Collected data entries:
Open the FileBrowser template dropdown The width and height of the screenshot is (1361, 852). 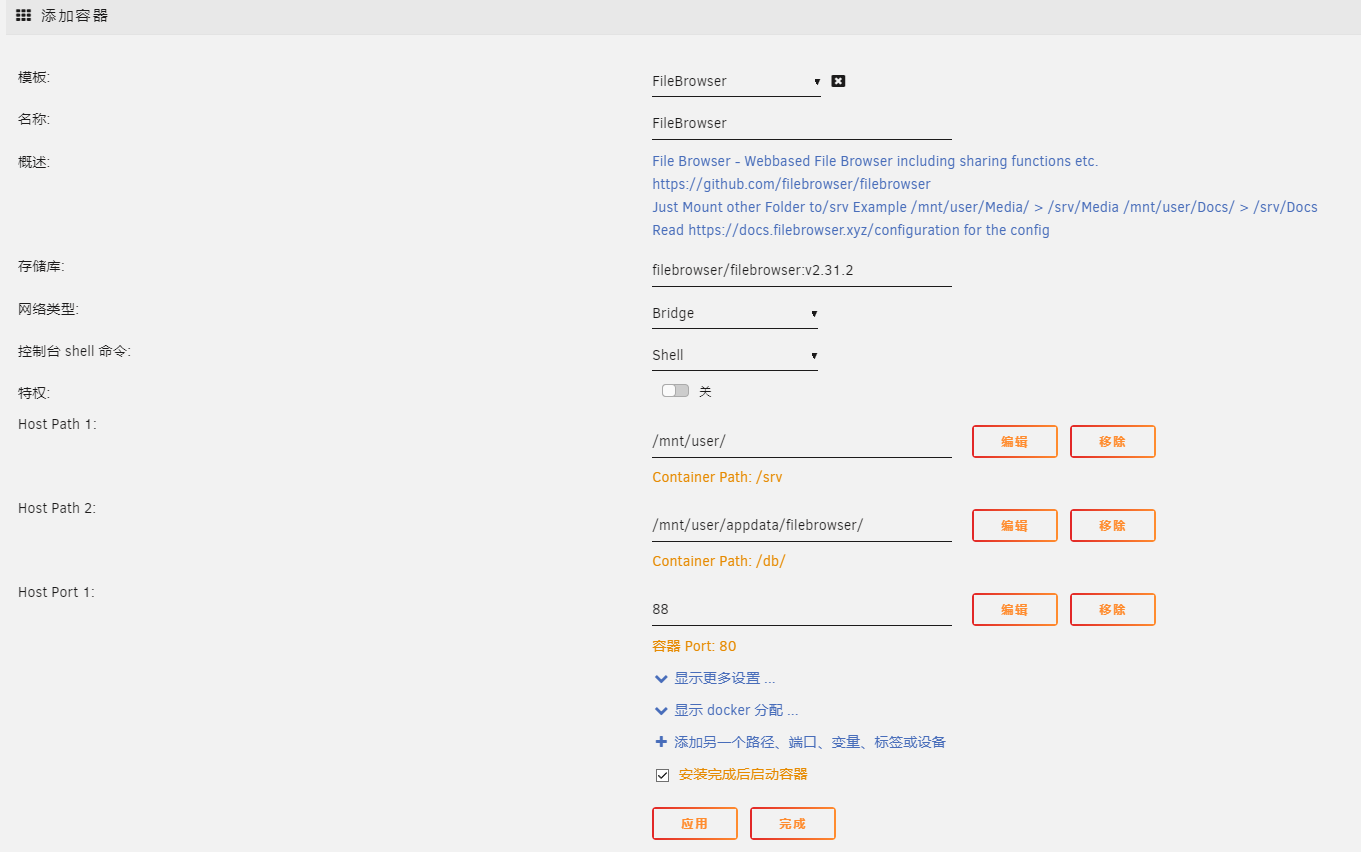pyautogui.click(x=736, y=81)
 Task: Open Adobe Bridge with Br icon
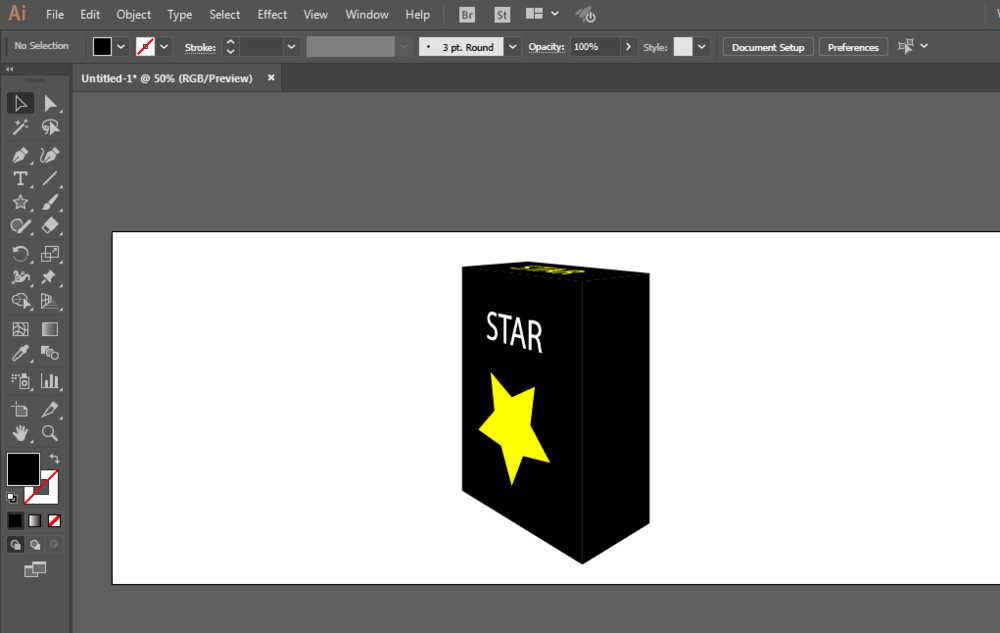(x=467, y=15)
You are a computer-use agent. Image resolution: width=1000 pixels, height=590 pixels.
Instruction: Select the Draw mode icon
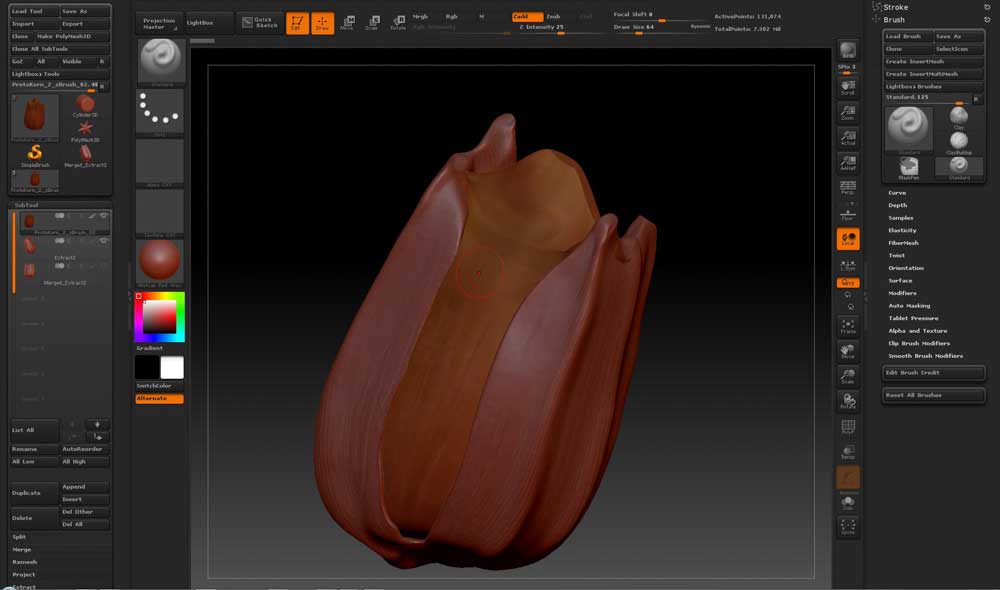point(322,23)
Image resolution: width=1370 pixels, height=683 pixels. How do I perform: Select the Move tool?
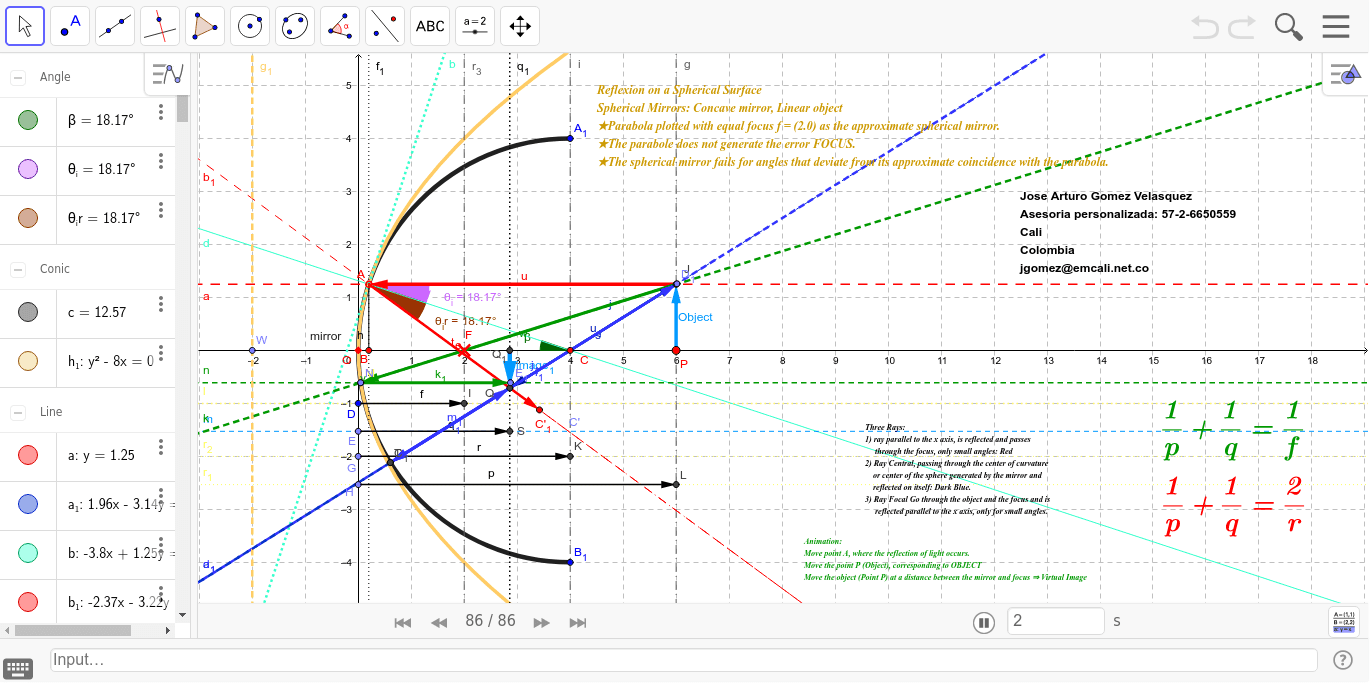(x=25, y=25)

## Task directions
The lines wanted run from the one with "Image resolution: width=1370" through the final line of the data; repeat them word for word and skip every picture.

## Output
Image resolution: width=1370 pixels, height=683 pixels. How do I perform: Select the Move tool?
(x=25, y=25)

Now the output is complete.